Mason squinted his eyes thoughtfully and said, “Tell you what, Della, I won’t take any money from Miss Duchene, because there’s only one thing for her to do, and she can do that a lot better than a lawyer can. You can give her the advice with my compliments: If this is a racket with him he’ll use the coin he got from her to make a play for bigger stakes with some rich woman. He’ll sink that five grand in clothes and atmosphere. Tell her to keep watch on him, and about the time he’s sinking his hooks in some wealthy woman, show up and shake him down hard.”

“Won’t that be blackmail?” Della Street asked.

“Sure it’ll be blackmail.”

“Suppose they arrest her for it.”

“Then,” Mason said, “I’ll defend her and it won’t cost her a damn cent.

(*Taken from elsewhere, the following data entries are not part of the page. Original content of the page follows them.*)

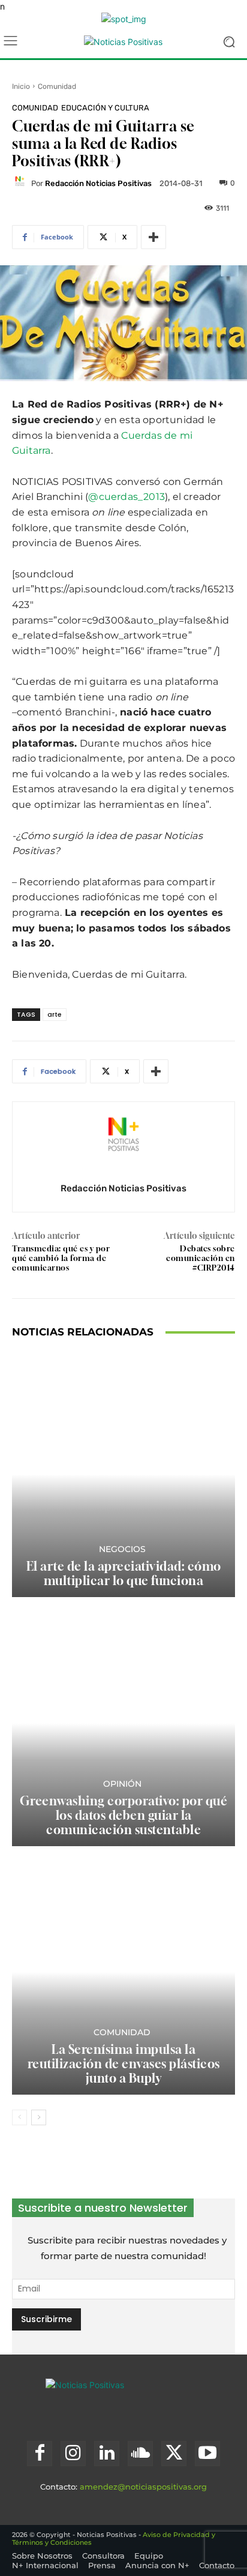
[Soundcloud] (140, 2453)
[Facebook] (39, 2453)
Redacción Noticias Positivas (98, 183)
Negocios (122, 1549)
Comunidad (57, 86)
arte (54, 1014)
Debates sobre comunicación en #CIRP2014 (200, 1258)
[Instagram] (73, 2453)
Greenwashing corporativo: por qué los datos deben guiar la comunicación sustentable (124, 1815)
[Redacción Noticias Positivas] (21, 183)
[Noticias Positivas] (123, 41)
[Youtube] (207, 2453)
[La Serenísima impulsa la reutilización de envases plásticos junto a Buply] (123, 1972)
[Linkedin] (106, 2453)
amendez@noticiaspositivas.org (143, 2486)
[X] (173, 2453)
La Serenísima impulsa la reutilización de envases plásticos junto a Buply (124, 2064)
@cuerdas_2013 (126, 496)
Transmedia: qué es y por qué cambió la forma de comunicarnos (61, 1258)
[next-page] (38, 2117)
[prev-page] (19, 2117)
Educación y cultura (105, 108)
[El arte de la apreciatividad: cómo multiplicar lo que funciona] (123, 1474)
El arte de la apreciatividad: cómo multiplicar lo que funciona (123, 1573)
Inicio (21, 86)
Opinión (122, 1784)
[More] (153, 237)
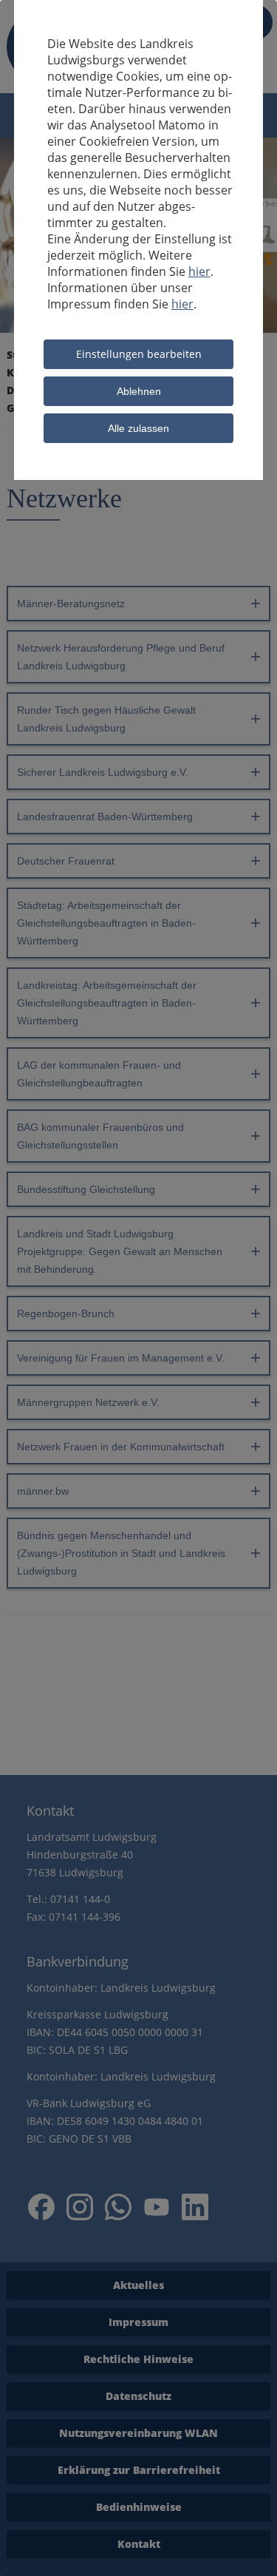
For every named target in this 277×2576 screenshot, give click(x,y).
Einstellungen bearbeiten (139, 354)
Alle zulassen (138, 428)
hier (199, 271)
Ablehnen (139, 391)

My God, what’s the world coming to if a woman can’t pull a little justifiable blackmail when she’s victimized! You tell her…”

The phone rang. Della Street said “Hello,” as she picked up the receiver, then cupped her hand over the mouthpiece and said to Mason, “She’s in the outer office.”

“Tell her to wait,” Mason said, “I’ll keep her waiting five minutes for discipline’s sake… No, damned if I do. I want to talk with her. Send her in. You stay, Della. Jackson, you can work on that reply brief in the traction company case.”

Della Street said in an icy voice, “Tell Miss Hammer she’s eighteen minutes late for her appointment but she may come in.”

Jackson, tucking a pad of yellow foolscap under his arm, quietly left the office. A moment later the door from the entrance office admitted a blonde young woman in a knit sport outfit which showed the contours of her figure almost as plainly as though it had been a swimming suit. She smiled at Perry Mason, and said, so rapidly that the words almost ran together, “Oh, I’m so sorry I was late.” She glanced from the lawyer to Della Street. Her lips remained smiling, but her eyes ceased to smile.

“My secretary, Miss Street,” Perry Mason said. “Don’t look like that. It won’t do you any good. She stays, and takes notes. You needn’t worry. She knows how to keep her mouth shut. Sit down. You wanted to see me about your uncle, didn’t you?”

She laughed. “You quite take my breath away, Mr. Mason.”

“I don’t want to. You’ll need it to talk with. Sit down and start in.”

She tilted her head slightly to one side, half closed her eyes in arch appraisal, and said, “You’re a Leo.”

“Leo?”

“Yes, born sometime between July 24 and August 24; that’s under the sign of Leo. It’s a fiery, executive, magnetic sign. You’re ruled by the sun. You have a robust constitution. You glory in danger, but you’re susceptible to…”

“Forget it,” Mason interrupted. “Don’t waste my time telling me about my defects. You’d be here all afternoon.”

“But they’re not defects. It’s a splendid sign. You’re…”

Mason dropped into a swivel chair, said, “Your name’s Edna Hammer? How old are you?”

“Twenty—twentythree.”

“Does that mean twentythree or twentyfive?”

She frowned and said, “It means twentyfour, if you’re going to be accurate.”

“All right. I’m going to be accurate. You wanted to see me about your uncle?”

“Yes.”

“What’s his name?”

“Peter B. Kent.”

“How old is he?”

“Fiftysix.”

“You’re living in the house with him?”

“Yes.”

“Your parents are dead?”

“Yes. He was my mother’s brother.”

“How long have you been living in the same house?”

“About three years.”

“And you’re worried about your uncle?”

“About his sleepwalking, yes.”

Mason picked a cigarette from the case on his desk, tapped the end on his thumbnail, raised his eyes to Edna Hammer. “Want one?” he asked, and, as she shook her head, Mason scraped a match on the under side of the desk, and said, “Tell me about your uncle.”